I like them. They don't fulfil the stereotypes you're using to raise your DC but they have unique and fascinating personalities.

It's nice that you seem to have a lot in common with your DD but is that because she's a girl, is it because you're raising her using those gender norms or is it because you're just similar due to being related?

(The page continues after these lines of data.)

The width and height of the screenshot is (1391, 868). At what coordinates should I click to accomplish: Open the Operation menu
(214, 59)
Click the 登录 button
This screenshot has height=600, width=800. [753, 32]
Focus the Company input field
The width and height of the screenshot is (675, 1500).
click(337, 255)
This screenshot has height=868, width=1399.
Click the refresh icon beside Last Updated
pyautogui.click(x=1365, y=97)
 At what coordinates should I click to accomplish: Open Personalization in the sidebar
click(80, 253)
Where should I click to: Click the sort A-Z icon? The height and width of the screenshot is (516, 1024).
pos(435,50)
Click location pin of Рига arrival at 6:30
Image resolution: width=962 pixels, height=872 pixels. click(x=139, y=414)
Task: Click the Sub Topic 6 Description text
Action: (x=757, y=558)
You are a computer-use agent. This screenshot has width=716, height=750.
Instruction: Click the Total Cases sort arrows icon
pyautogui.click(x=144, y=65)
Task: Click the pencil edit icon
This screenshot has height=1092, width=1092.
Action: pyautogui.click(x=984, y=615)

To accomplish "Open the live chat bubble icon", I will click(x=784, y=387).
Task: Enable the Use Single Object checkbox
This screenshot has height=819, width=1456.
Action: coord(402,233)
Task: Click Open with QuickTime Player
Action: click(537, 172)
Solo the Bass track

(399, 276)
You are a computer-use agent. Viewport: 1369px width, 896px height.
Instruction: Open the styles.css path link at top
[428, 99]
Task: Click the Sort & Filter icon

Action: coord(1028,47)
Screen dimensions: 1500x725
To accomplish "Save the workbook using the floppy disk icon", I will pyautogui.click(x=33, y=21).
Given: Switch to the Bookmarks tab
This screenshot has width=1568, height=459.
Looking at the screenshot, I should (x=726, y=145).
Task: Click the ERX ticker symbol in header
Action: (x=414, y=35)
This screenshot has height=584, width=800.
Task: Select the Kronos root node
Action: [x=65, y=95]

Judging by your description of them, which made me laugh, and your obvious respect and admiration for them, its not surprising they are such remarkable humans. You sound pretty cool yourself 🌻

BuildbyNumbere · 30/06/2026 19:39

maxslice · 30/06/2026 18:32

That’s just rude. And trite.

But likely true.

maxslice · 30/06/2026 19:39

BuildbyNumbere · 30/06/2026 19:39

But likely true.

NO.

BuildbyNumbere · 30/06/2026 19:39

WelcomeTo · 30/06/2026 18:24

If you are about to post don’t bother. OP is so interested in this thread, that she started, she hasn’t returned!

Another ‘easy but controversial starter’ for traffic to the site, with no response.

Probably made up by MN to create traffic.

BuildbyNumbere · 30/06/2026 19:40

maxslice · 30/06/2026 19:39

NO.

Only time will tell.

maxslice · 30/06/2026 19:43

BuildbyNumbere · 30/06/2026 19:40

Only time will tell.

Then stop making ridiculous assumptions. Everyone’s child is unique. Also? You need to reexamine your confirmation bias.

Julimia · 30/06/2026 19:46

No doubt about it boys and girls are wired up differently. Just enjoy both and accept that you have different relationships with them not favorites

BuildbyNumbere · 30/06/2026 20:58

maxslice · 30/06/2026 19:43

Then stop making ridiculous assumptions. Everyone’s child is unique. Also? You need to reexamine your confirmation bias.

Nope, it’s a well known saying … not made up by me.

maxslice · 30/06/2026 21:02

BuildbyNumbere · 30/06/2026 20:58

Nope, it’s a well known saying … not made up by me.

There are many well known sayings. That doesn’t make them true.